In the past, there have been concerns that haemoglobinopathies, resulting in the presence of haemoglobin (Hb) variants, can interfere with HbA1c test results but some new generation HbA1c immunoassays, including the Roche Tina-quant [a] HbA1c Gen 2 assay, demonstrates no interference from common Hb variants. A list of analysers most frequently used to measure HbA1c and whether they are affected by common Hb variants is provided by the National Glycohemoglobin Standardization Program (NGSP), this is important information and is available for download at www.ngsp.org/factors.asp.

“Since many UK labs are not familiar with the immunoassay method, they might mistakenly think that it will cause them problems if Hb variants are present. This is not the case for labs with cobas platforms. The design of the antibody used in our new assays means that there is no interference from common Hb variants (such as HbAS, HbAC, HbAE and HbAD), Hb acetylayion, carbamylation or labile A1c,” explained Parfrement. “This is because it will only recognise the glycated N-terminal end of the Hb beta chain, giving greater test accuracy. This means that no interpretation of results is required, even in the presence of known haemoglobinopathies, which saves valuable time and frees up staff for other important tasks.”

“The lack of interference from Hb variants and chemically modified haemoglobins is an important consideration,” he stressed. “If these forms of Hb are not distinguished from glycated Hb, they could lead to an incorrect estimation in HbA1c with subsequent implications for treatment management decisions.”

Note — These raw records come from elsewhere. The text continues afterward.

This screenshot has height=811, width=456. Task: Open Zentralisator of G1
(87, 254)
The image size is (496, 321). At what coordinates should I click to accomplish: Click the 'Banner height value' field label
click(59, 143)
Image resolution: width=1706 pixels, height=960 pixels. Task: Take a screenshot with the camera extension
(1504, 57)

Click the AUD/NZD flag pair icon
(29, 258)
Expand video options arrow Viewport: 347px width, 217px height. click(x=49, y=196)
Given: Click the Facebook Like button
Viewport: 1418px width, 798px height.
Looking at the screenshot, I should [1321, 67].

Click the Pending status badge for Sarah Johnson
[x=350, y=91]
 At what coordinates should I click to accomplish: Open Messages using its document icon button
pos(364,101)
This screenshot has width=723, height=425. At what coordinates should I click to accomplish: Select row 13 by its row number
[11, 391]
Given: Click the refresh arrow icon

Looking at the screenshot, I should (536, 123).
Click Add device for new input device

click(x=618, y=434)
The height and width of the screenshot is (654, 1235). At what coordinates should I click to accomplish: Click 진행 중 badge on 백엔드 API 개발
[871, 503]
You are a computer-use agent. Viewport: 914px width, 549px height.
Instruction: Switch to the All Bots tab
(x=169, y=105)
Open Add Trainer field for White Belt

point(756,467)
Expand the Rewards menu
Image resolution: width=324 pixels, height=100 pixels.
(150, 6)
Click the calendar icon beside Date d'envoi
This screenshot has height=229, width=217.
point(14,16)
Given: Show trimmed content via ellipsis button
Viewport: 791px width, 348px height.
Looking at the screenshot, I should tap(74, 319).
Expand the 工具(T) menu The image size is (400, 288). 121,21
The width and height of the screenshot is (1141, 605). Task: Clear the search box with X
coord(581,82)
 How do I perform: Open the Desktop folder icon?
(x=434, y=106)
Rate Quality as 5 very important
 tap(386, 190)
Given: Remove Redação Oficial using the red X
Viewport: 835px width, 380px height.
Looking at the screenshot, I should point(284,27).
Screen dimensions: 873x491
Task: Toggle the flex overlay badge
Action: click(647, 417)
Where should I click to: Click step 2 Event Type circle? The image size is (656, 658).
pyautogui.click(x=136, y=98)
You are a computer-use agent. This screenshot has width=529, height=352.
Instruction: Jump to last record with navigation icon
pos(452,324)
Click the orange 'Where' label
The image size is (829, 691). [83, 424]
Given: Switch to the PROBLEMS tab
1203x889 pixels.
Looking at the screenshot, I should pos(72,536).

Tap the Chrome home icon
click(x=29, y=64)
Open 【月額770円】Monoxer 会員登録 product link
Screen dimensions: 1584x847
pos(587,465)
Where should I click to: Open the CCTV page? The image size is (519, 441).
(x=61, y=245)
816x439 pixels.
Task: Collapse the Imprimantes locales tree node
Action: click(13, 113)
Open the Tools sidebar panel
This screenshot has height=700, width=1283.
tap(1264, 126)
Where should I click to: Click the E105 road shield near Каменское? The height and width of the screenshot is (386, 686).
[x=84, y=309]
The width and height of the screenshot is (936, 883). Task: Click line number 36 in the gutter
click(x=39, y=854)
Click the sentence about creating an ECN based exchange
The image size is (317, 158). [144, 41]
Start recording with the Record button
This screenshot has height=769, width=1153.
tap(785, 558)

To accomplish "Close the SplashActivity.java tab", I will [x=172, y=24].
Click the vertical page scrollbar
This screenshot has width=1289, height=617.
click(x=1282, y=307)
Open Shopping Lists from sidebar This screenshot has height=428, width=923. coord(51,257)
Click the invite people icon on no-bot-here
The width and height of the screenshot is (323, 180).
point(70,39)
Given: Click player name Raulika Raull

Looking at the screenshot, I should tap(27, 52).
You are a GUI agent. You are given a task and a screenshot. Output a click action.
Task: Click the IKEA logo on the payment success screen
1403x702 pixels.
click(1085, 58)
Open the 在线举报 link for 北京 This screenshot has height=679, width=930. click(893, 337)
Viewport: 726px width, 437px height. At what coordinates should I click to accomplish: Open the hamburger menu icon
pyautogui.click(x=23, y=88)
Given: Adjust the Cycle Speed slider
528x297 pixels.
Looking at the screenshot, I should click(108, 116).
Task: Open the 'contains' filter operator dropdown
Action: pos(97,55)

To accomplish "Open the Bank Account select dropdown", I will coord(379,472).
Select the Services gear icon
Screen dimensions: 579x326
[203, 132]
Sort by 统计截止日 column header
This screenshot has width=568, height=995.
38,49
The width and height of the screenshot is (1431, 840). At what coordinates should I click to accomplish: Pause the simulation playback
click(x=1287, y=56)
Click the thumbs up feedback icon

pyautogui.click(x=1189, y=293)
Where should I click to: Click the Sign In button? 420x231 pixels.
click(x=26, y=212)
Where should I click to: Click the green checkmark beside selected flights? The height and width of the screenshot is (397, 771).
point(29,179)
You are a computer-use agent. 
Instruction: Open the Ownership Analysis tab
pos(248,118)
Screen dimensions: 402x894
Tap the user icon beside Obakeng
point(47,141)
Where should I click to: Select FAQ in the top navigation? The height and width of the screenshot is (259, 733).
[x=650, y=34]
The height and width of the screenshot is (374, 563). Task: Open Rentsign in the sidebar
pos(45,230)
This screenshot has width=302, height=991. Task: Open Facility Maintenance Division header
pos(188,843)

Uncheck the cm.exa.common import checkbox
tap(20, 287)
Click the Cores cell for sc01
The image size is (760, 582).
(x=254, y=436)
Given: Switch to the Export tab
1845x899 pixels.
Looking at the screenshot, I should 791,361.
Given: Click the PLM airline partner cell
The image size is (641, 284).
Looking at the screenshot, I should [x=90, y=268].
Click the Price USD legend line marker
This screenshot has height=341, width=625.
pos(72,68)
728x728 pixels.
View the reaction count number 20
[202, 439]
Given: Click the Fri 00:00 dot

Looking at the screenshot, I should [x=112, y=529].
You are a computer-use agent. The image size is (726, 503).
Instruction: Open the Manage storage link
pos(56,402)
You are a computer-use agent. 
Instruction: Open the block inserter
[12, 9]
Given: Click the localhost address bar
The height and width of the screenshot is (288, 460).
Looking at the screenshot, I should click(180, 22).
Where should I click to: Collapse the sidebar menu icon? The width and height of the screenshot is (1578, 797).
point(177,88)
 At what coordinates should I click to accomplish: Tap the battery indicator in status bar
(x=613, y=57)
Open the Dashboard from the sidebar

The consensus of the American Diabetes Association (ADA), the European Association for the Study of Diabetes (EASD), the International Federation of Clinical Chemistry and Laboratory Medicine (IFCC) and the International Diabetes Federation (IDF) Working Group on Harmonisation of HbA1c Testing is that HbA1c test results should be standardised worldwide and that the IFCC reference system should be used to implement standardisation of HbA1c test methods⁸.

“For laboratories to be confident in adopting a new method for HbA1c testing, it is important for them to see evidence that its performance is comparable to reference methods,” said Parfrement. “Our new assays are certified by the NGSP as traceable to the Diabetes Control and Complications Trial (DCCT) reference method in addition to being IFCC certified for traceability to the IFCC reference method for HbA1c. In addition, they show very good correlation with commercial HPLC methods and excellent precision (CV <2.0%).”

Roche insists that integrating HbA1c into your routine by adding the assay to your clinical chemistry analyser testing portfolio is in line with the government’s drive towards greater efficiency.

“Adopting the Roche Tina-quant[a] HbA1c Gen 2 assay where there is already the appropriate cobas platform installed to run it, could allow laboratories to reduce the overall cost per analysis and will provide immediate efficiency benefits,” Parfrement continued. “Since it uses common reagents to other Roche assays, workflows are streamlined and up to 200 results are produced per hour (compared with only 35 results per hour for many HPLC methods in the UK). No interpretation of results is required, there is faster test throughput and more rapid turnaround of results, with quality assured.”

“Distribution of results within and between sites is also achievable through the cobas connectivity options that allow the analysers to interface with hospital information systems.  This also means that if the HPLC system is no longer needed for HbA1c testing, only one interface is required rather than two – again this is more efficient.”